<<<<
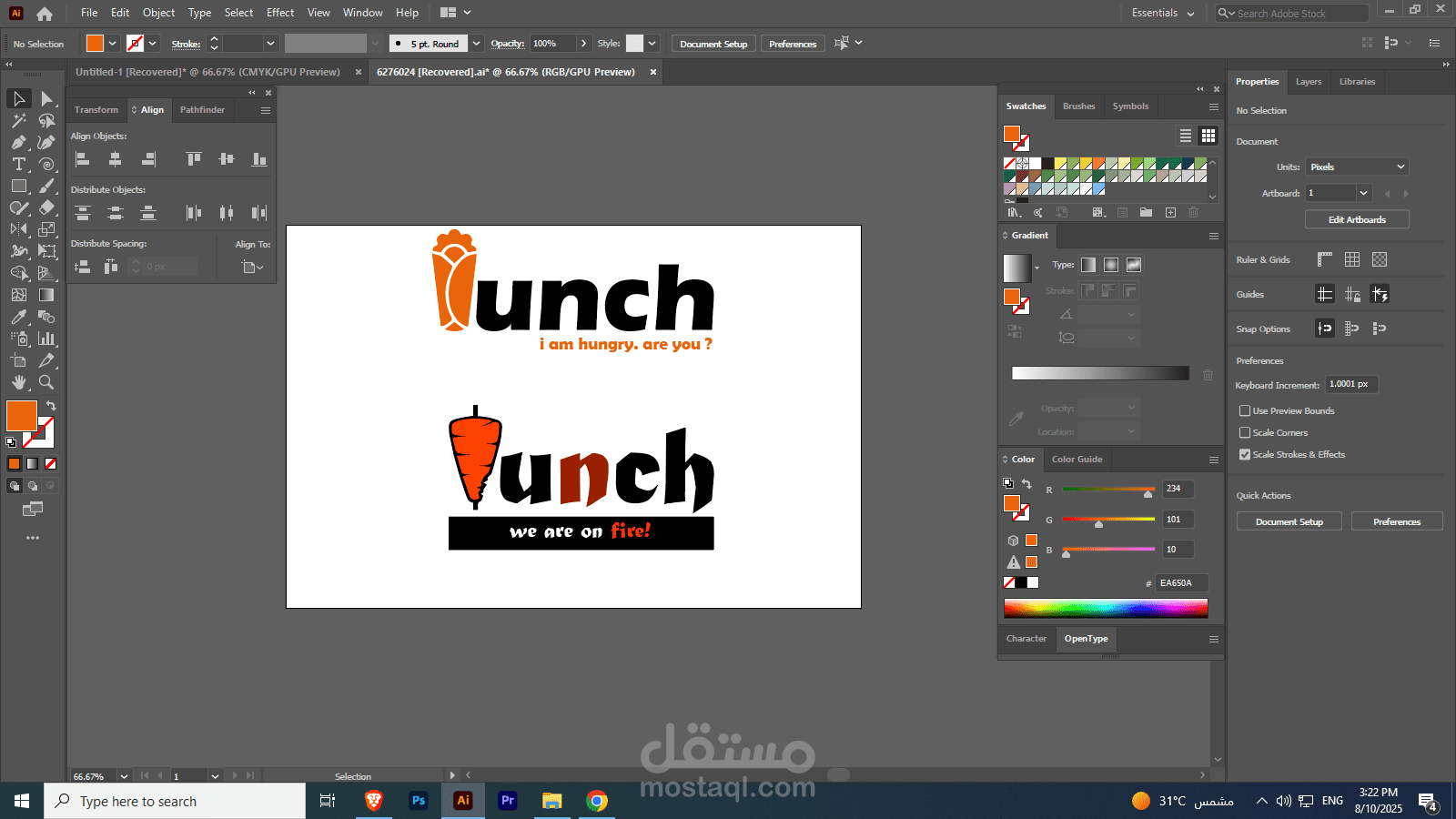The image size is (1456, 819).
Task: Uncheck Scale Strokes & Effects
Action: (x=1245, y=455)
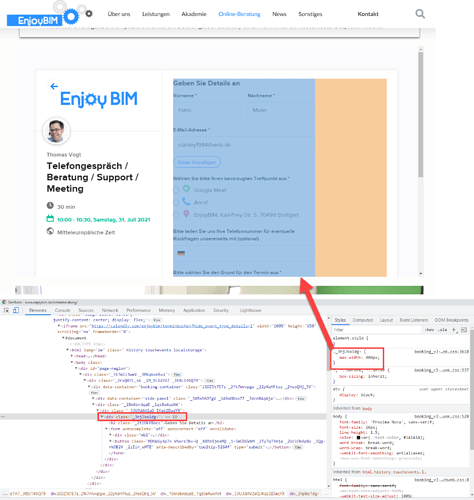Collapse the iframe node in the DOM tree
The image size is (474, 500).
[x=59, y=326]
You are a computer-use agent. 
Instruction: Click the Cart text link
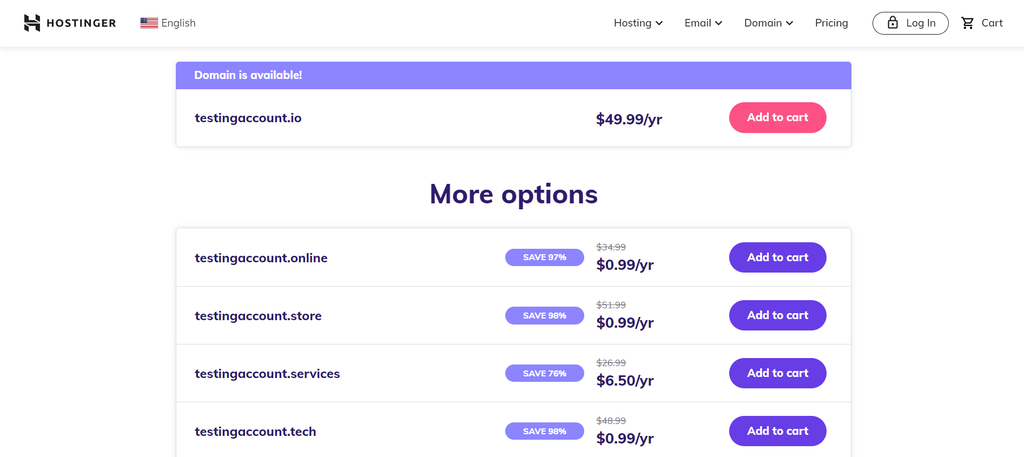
>>>>
## SHORT EXERCISE
In the part of the records that opens with the line containing "You are a computer-use agent." and closes with the end of the records, change "Cart" to "Wishlist" and give those lines again with nothing else altered. Leave the pictures out of your answer.

## COMPLETED EXERCISE
You are a computer-use agent. 
Instruction: Click the Wishlist text link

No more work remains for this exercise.